(DESCRIPTION OF THE TASK):
From the line with "Image resolution: width=1280" down to the final line of the material, please transcribe everything exactly, but leave the pictures out.
□ □ □ □ □
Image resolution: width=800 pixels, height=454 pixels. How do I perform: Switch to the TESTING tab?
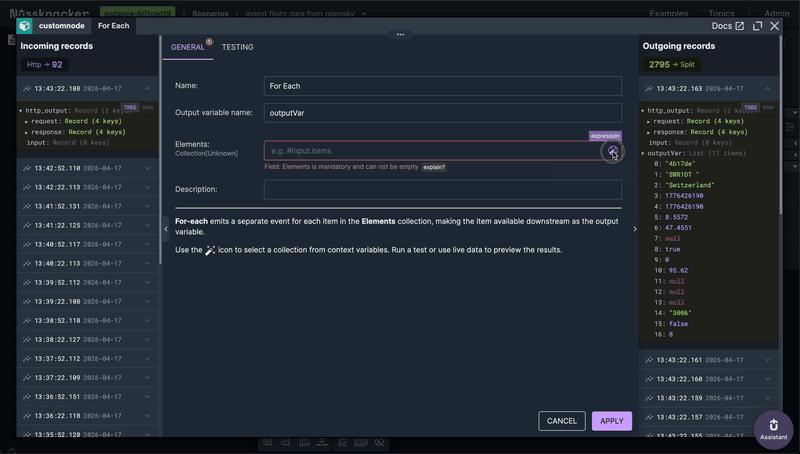[237, 47]
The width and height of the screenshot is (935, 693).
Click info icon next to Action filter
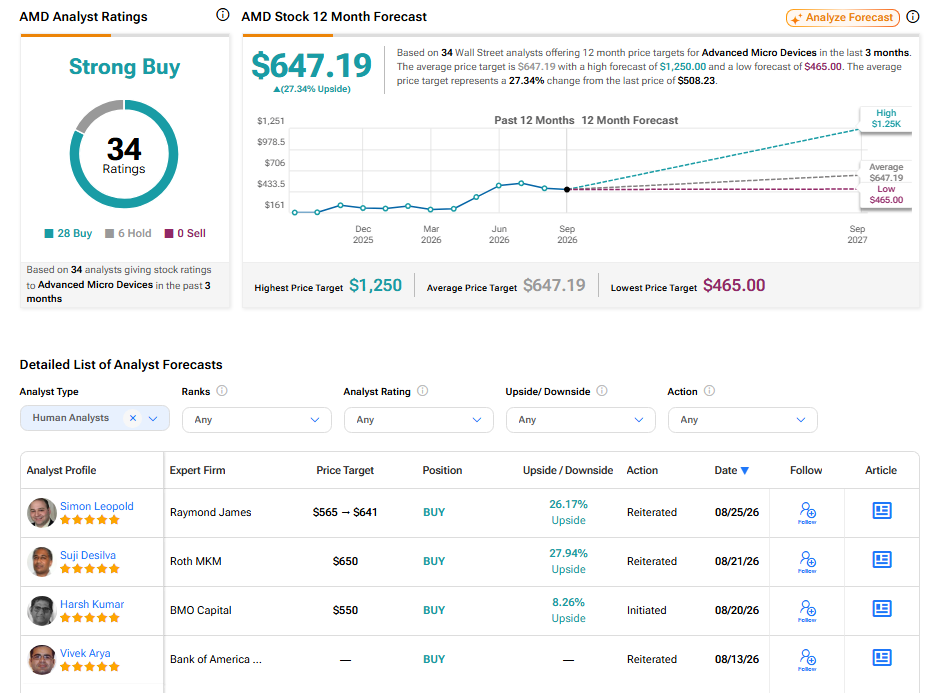click(x=709, y=391)
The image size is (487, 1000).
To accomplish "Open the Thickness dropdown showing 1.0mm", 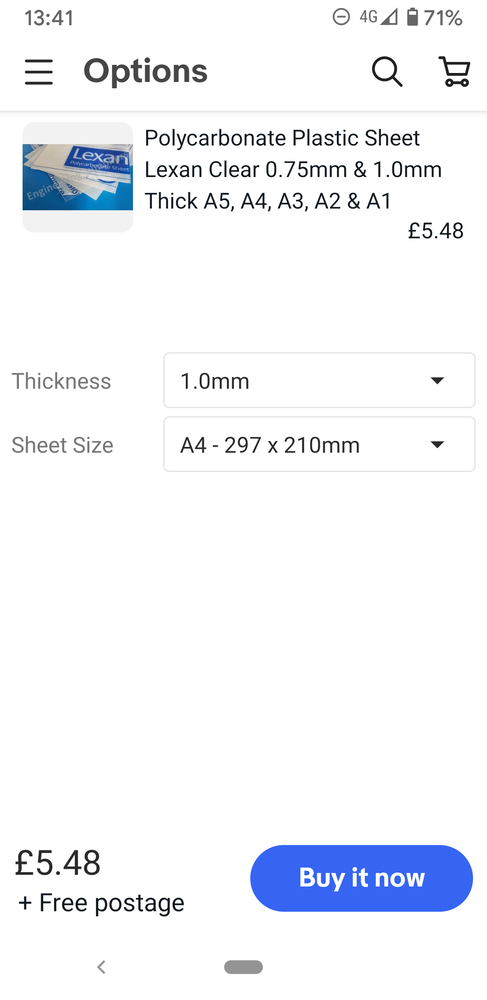I will [319, 380].
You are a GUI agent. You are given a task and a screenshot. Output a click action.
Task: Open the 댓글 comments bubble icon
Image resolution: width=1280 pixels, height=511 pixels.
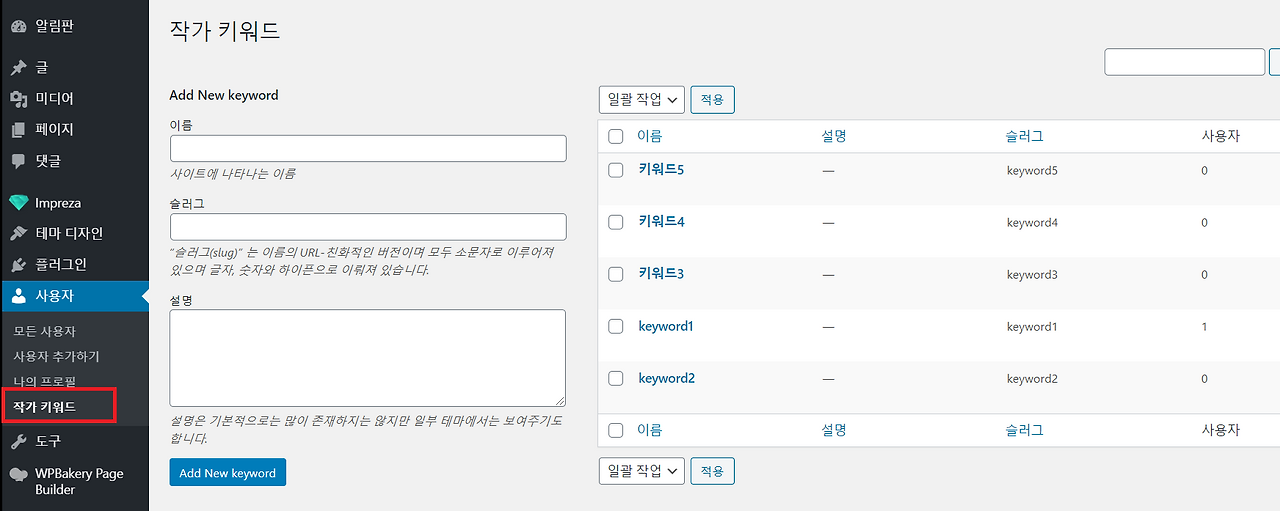click(x=18, y=160)
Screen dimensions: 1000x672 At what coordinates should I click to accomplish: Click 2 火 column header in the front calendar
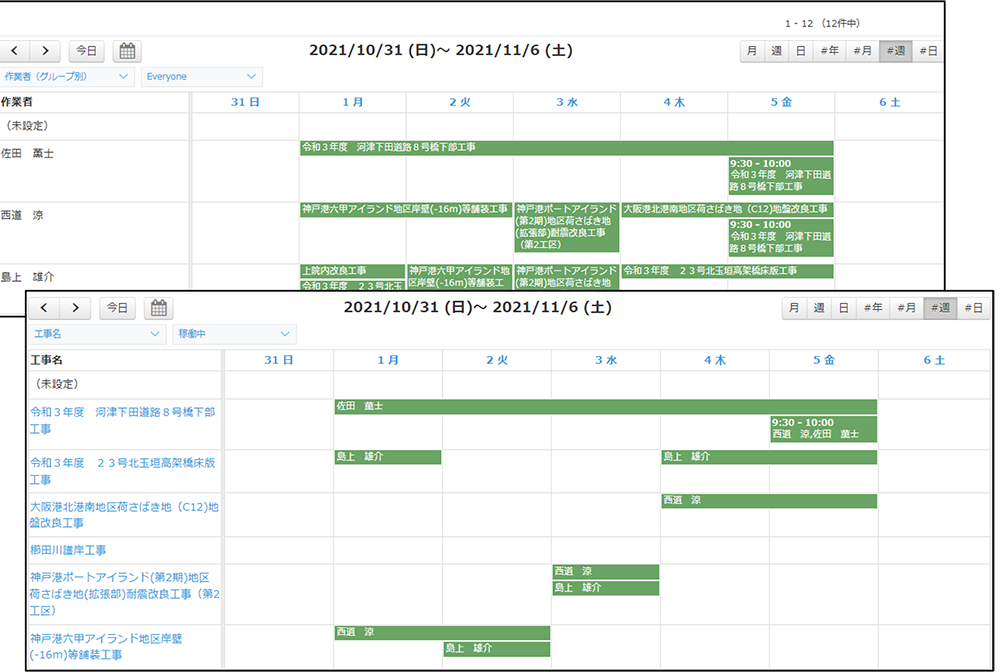click(x=497, y=360)
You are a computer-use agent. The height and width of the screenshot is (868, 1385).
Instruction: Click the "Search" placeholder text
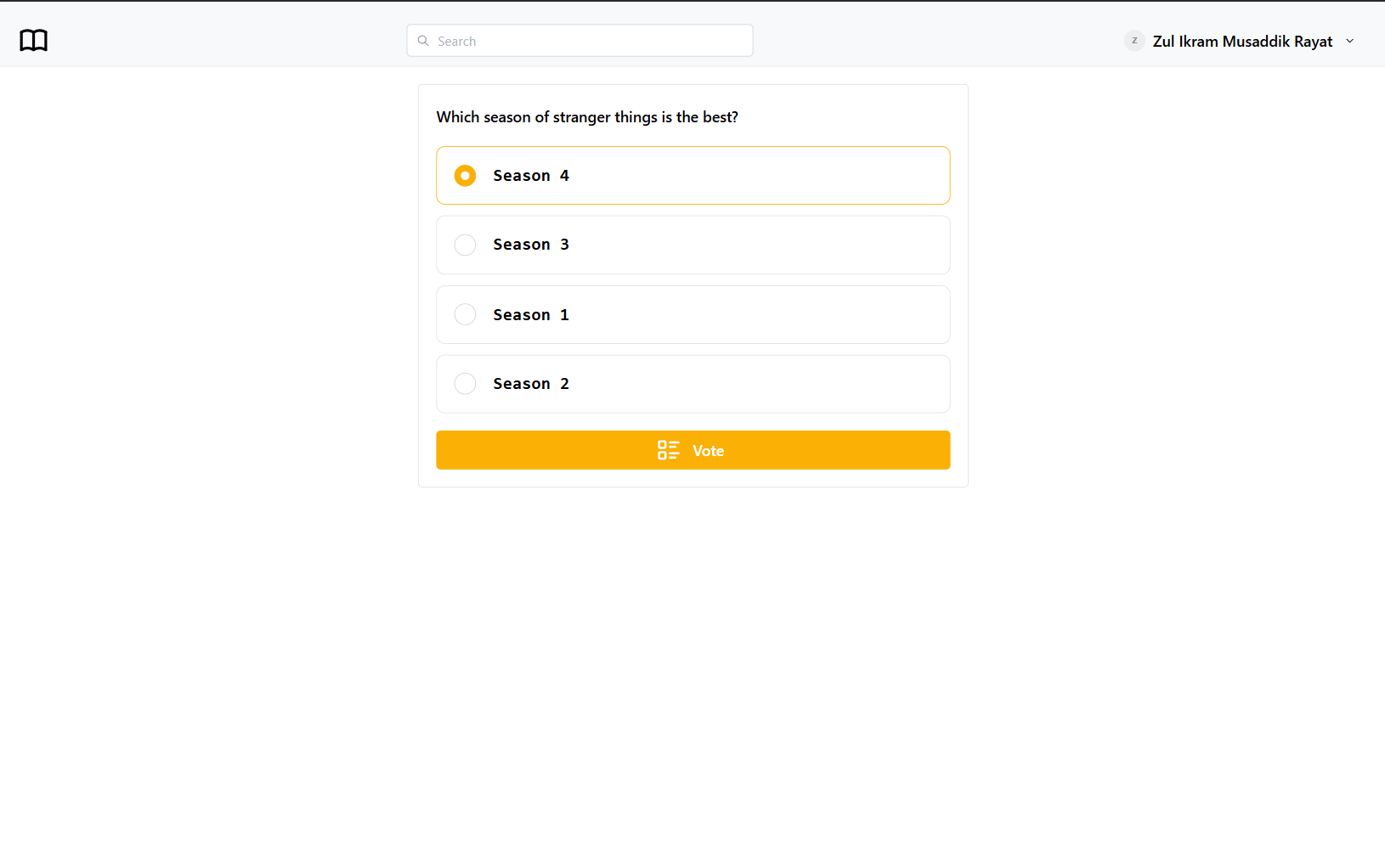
□ □ □ □ □
(SOLUTION TO THIS TASK):
Image resolution: width=1280 pixels, height=511 pixels.
click(x=18, y=160)
Screen dimensions: 1000x672 At what coordinates should I click to accomplish: Click 2 火 column header in the front calendar
click(x=497, y=360)
You are a computer-use agent. The height and width of the screenshot is (868, 1385).
Instruction: Click the "Search" placeholder text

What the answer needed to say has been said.